Required task: Convert the material, starting at its beginning and ending with the line that contains "Image resolution: width=1552", into a numbered list, omitting any blank lines.

Data to process:
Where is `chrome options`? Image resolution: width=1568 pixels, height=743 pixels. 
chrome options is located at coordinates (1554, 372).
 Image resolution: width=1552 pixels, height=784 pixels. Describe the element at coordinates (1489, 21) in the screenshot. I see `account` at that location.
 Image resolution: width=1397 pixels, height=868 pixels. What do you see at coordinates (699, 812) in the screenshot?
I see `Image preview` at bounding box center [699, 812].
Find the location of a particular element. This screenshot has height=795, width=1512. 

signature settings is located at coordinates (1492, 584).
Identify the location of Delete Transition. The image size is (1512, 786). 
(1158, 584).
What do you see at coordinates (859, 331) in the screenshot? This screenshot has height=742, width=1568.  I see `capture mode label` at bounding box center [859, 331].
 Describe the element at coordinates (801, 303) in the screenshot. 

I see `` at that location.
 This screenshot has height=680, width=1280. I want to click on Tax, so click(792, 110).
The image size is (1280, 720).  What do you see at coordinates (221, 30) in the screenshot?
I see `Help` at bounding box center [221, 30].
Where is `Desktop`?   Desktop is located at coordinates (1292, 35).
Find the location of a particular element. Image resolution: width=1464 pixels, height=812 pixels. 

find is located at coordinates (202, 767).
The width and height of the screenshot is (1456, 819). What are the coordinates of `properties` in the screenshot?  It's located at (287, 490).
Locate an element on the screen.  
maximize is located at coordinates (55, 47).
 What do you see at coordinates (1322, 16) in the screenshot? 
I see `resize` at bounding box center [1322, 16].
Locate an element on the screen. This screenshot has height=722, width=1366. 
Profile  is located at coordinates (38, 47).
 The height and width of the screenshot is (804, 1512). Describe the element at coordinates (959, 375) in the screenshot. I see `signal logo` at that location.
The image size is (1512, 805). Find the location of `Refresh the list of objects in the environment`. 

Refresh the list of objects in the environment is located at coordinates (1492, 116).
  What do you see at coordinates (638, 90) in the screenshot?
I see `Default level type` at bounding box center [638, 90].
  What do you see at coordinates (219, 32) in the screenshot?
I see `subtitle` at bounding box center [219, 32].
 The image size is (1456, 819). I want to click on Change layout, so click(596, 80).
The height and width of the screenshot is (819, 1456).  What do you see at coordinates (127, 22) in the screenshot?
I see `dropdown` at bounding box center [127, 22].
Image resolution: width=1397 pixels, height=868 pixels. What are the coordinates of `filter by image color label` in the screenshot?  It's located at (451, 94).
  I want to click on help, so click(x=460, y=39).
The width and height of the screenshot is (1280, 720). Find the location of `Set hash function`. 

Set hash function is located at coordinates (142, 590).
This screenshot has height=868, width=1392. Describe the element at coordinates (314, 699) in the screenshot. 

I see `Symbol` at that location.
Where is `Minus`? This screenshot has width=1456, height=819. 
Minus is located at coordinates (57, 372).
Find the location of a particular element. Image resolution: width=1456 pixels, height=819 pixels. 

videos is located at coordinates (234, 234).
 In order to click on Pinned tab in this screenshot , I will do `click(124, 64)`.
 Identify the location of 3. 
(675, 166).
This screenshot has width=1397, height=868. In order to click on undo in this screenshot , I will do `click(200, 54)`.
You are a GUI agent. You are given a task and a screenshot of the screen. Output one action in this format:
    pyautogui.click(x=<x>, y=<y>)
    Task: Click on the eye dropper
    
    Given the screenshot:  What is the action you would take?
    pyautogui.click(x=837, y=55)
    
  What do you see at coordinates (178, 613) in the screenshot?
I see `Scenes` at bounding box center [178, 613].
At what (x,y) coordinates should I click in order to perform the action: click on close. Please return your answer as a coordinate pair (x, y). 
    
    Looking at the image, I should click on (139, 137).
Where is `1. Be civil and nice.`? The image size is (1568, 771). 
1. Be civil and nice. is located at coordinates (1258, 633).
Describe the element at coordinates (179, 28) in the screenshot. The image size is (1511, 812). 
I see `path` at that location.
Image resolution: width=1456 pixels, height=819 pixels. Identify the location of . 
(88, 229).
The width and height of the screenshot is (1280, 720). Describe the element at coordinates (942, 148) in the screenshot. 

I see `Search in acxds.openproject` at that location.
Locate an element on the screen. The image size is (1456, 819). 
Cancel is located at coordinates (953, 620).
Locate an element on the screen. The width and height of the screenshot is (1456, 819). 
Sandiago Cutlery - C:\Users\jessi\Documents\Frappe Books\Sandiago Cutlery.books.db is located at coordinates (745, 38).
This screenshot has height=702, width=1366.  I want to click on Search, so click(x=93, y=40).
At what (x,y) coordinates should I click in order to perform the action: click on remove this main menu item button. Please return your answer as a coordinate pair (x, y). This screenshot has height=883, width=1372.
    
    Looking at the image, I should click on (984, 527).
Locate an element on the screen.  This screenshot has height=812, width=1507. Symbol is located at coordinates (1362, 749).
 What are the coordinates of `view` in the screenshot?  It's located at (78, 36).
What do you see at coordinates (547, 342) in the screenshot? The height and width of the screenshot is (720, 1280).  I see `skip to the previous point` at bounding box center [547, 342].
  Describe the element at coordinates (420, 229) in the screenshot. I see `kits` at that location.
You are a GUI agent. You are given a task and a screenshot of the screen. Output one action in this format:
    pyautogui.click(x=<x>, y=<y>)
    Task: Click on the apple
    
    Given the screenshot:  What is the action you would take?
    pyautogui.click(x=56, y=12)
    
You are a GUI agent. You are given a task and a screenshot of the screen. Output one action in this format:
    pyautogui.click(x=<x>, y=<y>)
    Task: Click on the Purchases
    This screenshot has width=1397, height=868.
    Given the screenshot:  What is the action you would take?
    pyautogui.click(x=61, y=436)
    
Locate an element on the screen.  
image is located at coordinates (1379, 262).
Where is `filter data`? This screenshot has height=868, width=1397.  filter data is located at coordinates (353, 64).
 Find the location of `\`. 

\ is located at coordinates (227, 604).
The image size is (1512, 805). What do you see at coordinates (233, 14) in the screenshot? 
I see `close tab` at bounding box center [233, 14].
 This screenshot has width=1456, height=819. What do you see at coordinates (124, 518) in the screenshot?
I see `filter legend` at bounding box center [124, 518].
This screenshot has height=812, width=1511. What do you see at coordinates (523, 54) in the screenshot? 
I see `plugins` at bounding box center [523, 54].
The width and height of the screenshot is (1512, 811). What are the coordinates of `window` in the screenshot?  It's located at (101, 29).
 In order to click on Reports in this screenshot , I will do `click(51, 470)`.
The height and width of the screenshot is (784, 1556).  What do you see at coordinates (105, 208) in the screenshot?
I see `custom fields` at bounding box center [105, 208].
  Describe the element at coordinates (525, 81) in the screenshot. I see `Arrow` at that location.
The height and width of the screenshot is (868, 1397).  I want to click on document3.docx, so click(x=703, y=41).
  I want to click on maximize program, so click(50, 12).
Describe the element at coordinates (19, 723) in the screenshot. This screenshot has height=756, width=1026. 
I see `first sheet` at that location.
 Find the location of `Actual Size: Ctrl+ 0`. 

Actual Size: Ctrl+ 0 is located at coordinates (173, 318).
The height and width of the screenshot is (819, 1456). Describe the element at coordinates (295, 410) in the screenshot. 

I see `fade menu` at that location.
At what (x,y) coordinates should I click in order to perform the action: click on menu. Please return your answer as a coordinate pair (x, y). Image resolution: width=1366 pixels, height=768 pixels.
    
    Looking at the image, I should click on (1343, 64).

Solution:
1. Where is `chrome options`? Image resolution: width=1568 pixels, height=743 pixels. 
2. chrome options is located at coordinates (1554, 372).
3.  Image resolution: width=1552 pixels, height=784 pixels. Describe the element at coordinates (1489, 21) in the screenshot. I see `account` at that location.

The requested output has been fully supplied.